Un jour Martine nous apportera un petit paquet, nous demandant de le garder chez nous sans lui poser de question car elle nous expliquera cela plus tard. Devant notre étonnement et insistance, elle nous dira que c’est un poison. Elle l’avait acheté le jour où le « docteur » lui avait dit qu’elle n’avait pas de sida, que son problème était psychologique et nous l’avait adressée. Elle voulait en finir. Elle avait même froidement préparé tout cela. Allant jusqu’à la répartition de ses biens, mettant le tout dans une enveloppe avec les numéros de ses comptes en banque et les titres de ses propriétés immobilières, elle avait confié le tout à un prêtre qui devait l’ouvrir au cas où il lui arriverait quelque chose. Devant l’étonnement de ce prêtre elle se serait contentée de dire que tout le monde pouvait mourir d’un jour à l’autre sans en dire davantage. Sa première rencontre avec nous l’avait amenée à surseoir ce projet. Elle allait un peu mieux à présent mais il restait encore beaucoup de choses à traiter. Elle nous confiait donc le poison de peur de passer à l’acte et en attendant de tout nous expliquer quand ça ira totalement mieux. Elle croyait que nous pouvions l’aider à y arriver et comptait beaucoup sur notre soutien. Le pire, dans tout cela, c’est qu’elle ne pouvait rien en dire à son mari qui, jusqu’à présent, ne savait rien de tout ce qu’elle vivait.
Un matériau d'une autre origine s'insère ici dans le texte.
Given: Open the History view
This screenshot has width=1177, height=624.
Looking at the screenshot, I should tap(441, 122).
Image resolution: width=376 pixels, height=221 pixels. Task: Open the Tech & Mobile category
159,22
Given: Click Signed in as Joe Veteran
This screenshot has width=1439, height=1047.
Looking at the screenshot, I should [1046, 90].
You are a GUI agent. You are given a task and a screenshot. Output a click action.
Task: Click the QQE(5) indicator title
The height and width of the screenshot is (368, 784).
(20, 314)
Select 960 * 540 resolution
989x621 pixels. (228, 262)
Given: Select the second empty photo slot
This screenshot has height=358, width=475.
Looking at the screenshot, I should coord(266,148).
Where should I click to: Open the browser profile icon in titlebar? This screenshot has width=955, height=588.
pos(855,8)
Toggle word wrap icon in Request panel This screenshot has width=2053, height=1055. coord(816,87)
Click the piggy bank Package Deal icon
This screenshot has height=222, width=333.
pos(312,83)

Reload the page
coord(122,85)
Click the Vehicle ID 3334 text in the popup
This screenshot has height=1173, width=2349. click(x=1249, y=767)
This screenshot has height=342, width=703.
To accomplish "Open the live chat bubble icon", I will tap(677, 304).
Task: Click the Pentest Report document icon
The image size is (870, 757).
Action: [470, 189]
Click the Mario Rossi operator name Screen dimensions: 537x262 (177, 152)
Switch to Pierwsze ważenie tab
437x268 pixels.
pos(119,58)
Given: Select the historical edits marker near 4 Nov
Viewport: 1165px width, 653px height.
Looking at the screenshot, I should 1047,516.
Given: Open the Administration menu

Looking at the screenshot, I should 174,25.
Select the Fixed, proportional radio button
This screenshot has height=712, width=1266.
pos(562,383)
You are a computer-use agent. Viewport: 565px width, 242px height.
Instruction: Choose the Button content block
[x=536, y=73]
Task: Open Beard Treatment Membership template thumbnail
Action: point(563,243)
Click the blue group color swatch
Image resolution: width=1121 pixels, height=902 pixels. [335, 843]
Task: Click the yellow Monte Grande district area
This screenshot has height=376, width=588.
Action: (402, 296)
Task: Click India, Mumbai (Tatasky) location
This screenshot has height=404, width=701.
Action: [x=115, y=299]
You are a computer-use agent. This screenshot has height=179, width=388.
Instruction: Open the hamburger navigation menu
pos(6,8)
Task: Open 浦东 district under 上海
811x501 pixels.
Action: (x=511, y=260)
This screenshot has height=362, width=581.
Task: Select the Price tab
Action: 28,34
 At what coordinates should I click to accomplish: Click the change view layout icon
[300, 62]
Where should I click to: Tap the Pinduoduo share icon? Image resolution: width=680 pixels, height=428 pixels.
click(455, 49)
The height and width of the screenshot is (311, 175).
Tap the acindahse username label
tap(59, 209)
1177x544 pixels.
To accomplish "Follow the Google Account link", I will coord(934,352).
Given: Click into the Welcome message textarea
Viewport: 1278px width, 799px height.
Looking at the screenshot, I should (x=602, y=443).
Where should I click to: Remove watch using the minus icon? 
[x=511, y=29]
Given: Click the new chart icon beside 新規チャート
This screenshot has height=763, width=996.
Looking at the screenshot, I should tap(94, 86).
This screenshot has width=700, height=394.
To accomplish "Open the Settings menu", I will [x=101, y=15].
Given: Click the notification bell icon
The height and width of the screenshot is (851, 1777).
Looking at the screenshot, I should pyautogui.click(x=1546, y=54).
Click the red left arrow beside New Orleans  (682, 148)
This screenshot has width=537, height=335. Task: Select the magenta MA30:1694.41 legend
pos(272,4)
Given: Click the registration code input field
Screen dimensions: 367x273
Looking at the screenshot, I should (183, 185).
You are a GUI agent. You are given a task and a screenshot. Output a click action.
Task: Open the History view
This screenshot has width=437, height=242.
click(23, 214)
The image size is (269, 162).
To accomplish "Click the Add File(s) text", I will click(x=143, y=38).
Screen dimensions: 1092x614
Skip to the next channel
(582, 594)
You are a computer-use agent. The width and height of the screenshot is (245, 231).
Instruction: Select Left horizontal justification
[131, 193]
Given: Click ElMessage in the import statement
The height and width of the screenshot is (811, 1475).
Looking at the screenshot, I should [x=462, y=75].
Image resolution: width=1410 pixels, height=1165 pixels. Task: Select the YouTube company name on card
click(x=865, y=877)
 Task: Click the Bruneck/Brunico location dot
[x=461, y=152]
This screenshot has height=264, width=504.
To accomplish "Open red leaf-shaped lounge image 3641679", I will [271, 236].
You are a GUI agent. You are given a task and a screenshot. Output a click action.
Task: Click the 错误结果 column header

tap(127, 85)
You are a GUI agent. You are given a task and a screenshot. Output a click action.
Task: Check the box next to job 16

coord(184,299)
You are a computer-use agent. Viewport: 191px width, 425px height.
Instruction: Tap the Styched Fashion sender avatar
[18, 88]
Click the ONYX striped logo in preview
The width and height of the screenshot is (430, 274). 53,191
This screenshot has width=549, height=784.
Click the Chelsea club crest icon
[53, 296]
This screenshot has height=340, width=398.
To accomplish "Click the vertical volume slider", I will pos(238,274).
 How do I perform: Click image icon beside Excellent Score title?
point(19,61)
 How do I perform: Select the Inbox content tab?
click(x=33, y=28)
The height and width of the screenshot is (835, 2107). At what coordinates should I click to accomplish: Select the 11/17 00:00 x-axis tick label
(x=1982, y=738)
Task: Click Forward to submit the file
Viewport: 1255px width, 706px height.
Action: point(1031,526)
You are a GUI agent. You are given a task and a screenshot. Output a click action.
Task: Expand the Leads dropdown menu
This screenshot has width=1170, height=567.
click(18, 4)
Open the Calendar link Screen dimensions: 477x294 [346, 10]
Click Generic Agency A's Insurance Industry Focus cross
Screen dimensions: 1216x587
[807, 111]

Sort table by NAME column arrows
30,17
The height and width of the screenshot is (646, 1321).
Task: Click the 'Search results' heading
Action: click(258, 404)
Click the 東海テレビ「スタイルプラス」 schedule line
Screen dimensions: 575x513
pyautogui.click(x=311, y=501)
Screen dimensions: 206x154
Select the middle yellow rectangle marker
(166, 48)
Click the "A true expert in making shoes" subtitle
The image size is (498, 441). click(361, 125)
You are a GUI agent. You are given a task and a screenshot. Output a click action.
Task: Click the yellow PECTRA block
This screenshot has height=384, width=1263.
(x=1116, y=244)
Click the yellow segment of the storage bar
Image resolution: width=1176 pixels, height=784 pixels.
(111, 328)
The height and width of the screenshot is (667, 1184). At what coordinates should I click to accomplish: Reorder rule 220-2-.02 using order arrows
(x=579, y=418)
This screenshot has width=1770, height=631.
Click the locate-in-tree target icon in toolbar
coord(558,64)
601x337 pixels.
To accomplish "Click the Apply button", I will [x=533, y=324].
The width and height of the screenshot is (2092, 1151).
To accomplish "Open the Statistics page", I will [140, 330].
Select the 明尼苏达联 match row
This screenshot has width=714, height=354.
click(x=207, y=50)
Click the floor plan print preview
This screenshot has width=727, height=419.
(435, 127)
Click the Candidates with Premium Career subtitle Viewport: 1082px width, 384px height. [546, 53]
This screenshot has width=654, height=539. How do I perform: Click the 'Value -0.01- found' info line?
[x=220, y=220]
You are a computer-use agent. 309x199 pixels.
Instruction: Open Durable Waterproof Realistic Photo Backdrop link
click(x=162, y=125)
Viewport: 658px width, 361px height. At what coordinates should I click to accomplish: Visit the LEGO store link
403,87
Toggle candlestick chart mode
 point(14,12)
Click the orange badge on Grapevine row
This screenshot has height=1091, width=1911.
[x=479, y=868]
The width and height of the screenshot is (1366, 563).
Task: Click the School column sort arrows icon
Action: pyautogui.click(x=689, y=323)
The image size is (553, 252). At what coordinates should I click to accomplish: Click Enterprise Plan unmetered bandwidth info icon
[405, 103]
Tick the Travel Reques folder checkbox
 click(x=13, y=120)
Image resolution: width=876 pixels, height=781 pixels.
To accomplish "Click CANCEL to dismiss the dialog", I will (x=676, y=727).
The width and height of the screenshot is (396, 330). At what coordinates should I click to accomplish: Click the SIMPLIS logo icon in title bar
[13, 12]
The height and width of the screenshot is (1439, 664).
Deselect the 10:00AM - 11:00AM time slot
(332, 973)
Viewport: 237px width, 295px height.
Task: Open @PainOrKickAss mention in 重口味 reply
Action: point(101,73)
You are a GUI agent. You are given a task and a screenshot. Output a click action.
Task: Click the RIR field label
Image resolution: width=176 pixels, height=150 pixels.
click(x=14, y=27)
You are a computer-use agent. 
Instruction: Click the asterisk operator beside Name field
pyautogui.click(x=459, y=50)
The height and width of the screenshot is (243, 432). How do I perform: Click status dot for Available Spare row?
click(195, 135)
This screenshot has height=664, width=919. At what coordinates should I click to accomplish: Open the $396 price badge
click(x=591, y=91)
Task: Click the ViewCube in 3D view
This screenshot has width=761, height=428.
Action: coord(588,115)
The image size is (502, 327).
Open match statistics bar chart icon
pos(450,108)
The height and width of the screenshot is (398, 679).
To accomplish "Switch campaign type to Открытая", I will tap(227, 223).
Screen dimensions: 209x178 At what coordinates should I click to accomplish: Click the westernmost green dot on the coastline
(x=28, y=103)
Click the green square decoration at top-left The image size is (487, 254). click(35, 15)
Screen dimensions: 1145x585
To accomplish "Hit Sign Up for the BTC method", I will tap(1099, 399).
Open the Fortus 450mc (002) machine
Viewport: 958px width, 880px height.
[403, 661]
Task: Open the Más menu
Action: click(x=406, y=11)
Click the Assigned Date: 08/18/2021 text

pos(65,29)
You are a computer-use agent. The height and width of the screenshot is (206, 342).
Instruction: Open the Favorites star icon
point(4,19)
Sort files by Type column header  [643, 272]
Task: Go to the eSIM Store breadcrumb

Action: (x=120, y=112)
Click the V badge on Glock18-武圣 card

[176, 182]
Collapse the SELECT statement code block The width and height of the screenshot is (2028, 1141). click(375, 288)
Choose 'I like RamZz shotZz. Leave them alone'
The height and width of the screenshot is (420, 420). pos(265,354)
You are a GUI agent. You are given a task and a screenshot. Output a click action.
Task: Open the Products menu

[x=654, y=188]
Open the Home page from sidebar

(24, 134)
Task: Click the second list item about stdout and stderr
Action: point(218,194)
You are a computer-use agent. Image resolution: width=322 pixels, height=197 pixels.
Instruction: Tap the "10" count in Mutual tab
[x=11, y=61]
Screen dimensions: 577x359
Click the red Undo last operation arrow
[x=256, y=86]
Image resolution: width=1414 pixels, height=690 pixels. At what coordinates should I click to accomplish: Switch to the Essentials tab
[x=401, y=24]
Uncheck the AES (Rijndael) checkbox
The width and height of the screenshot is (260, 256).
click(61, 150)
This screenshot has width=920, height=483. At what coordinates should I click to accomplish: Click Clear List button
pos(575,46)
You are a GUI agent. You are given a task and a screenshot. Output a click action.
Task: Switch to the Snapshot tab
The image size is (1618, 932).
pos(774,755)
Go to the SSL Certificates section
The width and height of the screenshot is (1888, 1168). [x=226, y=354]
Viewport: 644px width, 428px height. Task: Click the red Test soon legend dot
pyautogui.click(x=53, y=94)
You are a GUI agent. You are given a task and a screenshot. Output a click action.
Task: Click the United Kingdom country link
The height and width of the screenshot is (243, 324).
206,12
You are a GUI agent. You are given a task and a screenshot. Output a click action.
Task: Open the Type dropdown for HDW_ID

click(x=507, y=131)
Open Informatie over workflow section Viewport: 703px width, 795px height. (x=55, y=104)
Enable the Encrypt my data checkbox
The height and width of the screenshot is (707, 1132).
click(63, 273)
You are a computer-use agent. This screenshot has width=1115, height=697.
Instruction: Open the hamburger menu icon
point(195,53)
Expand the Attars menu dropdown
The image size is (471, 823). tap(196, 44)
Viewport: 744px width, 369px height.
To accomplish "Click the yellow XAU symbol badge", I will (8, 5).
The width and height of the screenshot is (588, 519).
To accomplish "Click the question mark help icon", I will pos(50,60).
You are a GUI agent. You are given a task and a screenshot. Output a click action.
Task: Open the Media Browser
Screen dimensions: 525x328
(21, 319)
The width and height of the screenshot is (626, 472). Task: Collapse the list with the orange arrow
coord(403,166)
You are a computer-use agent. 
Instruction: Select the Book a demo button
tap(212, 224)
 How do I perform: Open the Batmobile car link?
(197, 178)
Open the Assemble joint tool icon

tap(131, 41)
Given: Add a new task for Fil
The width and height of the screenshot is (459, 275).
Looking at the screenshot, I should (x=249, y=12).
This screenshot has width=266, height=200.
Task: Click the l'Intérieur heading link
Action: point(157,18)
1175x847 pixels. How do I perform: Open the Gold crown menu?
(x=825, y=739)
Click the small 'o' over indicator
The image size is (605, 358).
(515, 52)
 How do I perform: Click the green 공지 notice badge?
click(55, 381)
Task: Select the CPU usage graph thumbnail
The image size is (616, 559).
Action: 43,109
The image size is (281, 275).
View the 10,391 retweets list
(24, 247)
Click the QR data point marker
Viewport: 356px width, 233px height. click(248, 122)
Il commençait cependant à s’inquiéter et à l’interroger sur son manque de désir et sur le fait qu’elle exigeait le port du préservatif. Elle avait pu s’en sortir jusque là en lui disant qu’elle craignait seulement de prendre une grossesse et que le « docteur » avait dit que les autres contraceptifs ne convenaient pas à son organisme. Mais son mari l’avait surprise à plusieurs reprises en larmes et constatait qu’elle était triste et déprimée. Il fallait que nous l’aidions, sinon elle faisait beaucoup souffrir son mari et sa famille et cela la culpabilisait énormément.

Durant toute la période où Martine nous relatait le récit de sa vie, il n’avait plus été question de sa crainte d’être séropositive ni de ses multiples symptômes. Tout cela allait réapparaître avec la question de la culpabilité, non seulement par rapport à ce qu’elle disait faire vivre actuellement à son mari et à sa famille, mais surtout par rapport à des faits très anciens. Nous allions apprendre progressivement comment les événements douloureux du passé de Martine l’avaient conduite à poser, à son insu et/ou malgré elle, des actes répétitifs dont le nœud semble remonter très loin dans l’histoire de sa famille. Ces actes avaient constitué pour elle autant de points de rupture et seraient également à l’origine de son désir de mettre fin à sa vie car elle les jugeait contraires et impropres à la catégorie de l’humain.